Be deliberate about which MCP connectors your agent trusts, and treat every one of them as a potential input an attacker can reach. The question to ask of any connector is simple: who else can write to this, and what happens if they write something hostile?
If your team is leaning hard into autonomous coding agents, this is the moment to slow down and read the small print, which is a theme. The same instinct that oversells “agentic” everything, covered in the AI buzzword field guide, is the instinct that wires agents to live data feeds and calls it productivity. Agentjacking is the bill for that arriving early.
The honest verdict
Agentjacking is not a flaw in any one product. It is a flaw in a habit: granting agents the power to act while feeding them data from sources strangers control. The fix is mostly old-fashioned discipline. Keep secrets out of public code, keep a human between the agent and the command line, and assume anything your agent reads could have been written by someone who does not have your interests at heart.

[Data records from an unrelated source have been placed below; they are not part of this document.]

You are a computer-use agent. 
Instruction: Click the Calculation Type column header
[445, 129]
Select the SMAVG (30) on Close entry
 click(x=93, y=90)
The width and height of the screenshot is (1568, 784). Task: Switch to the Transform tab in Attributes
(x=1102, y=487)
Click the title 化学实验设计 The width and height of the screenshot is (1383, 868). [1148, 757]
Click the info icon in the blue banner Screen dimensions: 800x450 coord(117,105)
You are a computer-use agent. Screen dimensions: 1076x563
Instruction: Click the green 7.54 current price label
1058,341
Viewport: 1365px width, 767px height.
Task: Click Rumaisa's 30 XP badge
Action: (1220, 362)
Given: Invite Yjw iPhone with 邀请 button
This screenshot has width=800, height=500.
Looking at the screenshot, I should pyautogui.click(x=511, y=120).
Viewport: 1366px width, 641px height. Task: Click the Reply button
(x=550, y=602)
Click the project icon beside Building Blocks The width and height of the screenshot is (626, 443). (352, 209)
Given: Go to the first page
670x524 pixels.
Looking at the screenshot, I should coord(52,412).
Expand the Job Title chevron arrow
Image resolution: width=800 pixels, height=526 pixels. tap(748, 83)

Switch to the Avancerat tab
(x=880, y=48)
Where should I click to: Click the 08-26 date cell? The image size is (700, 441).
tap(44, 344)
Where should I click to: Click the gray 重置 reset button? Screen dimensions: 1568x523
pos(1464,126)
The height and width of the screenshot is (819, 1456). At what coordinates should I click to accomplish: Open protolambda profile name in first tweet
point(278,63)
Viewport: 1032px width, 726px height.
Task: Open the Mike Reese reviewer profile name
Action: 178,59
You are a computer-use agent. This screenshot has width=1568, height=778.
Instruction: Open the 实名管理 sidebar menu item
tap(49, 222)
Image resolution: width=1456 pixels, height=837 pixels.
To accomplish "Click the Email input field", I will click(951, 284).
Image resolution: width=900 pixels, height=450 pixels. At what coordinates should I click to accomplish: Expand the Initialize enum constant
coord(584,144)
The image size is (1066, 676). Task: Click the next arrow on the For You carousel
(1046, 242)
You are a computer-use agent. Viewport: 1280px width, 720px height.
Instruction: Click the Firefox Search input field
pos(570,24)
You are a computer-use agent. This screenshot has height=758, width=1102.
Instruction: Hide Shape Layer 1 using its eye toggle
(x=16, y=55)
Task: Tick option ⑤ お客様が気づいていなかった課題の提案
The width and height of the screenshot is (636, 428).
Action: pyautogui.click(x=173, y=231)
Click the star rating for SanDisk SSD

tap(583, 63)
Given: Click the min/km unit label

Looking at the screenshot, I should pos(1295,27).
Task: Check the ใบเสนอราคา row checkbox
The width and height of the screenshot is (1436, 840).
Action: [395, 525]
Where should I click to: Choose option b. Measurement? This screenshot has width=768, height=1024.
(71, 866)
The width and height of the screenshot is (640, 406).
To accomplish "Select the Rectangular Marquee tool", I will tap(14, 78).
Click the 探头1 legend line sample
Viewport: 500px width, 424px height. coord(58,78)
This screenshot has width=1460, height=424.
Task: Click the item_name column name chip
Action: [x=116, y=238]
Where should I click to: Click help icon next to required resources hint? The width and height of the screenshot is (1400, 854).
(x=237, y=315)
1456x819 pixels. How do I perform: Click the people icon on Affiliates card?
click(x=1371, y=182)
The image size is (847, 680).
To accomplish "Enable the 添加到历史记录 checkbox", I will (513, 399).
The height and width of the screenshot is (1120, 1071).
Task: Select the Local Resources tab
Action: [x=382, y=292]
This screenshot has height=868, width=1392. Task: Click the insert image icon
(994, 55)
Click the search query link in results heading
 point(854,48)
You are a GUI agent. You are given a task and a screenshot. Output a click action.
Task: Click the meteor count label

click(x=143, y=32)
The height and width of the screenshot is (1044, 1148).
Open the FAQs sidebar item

The tools are not going to stop reading your logs. The least you can do is decide what happens when one of those logs is lying.
Frequently asked questions
What is Agentjacking?
Agentjacking is an attack class disclosed by Tenet Security in June 2026. Attackers inject malicious instructions into error-tracking data, such as Sentry events, which AI coding agents then read through MCP connectors and act on, executing attacker-controlled commands with the developer’s own system privileges.
Which AI tools are affected by Agentjacking?
Tenet Security’s testing showed AI coding agents including Claude Code, Cursor, and OpenAI Codex retrieving the injected events and failing to distinguish them from legitimate errors. Any coding agent connected to an error-tracking tool via MCP, with the ability to act on what it reads, is potentially exposed.
How does the Sentry injection work?
Sending an event to Sentry only requires a DSN, a public write-only key often found in front-end JavaScript or GitHub. An attacker uses an exposed DSN to submit a fake error report containing crafted Markdown. When an agent fetches recent errors, it reads the attacker’s instructions as if they were real debugging context and follows them.
Did Sentry fix the Agentjacking vulnerability?
Sentry acknowledged the disclosure on June 3, 2026, but declined to pursue a root-cause fix, describing the problem as “technically not defensible” at the platform level. The mitigation falls largely to the teams using AI agents.
How do I protect against Agentjacking?
Rotate and secure your Sentry DSNs so they are not exposed in public code, keep a human approving any agent action that runs commands or installs packages, and limit and audit which MCP connectors your agent trusts. Treat any data source an attacker can write to as untrusted input.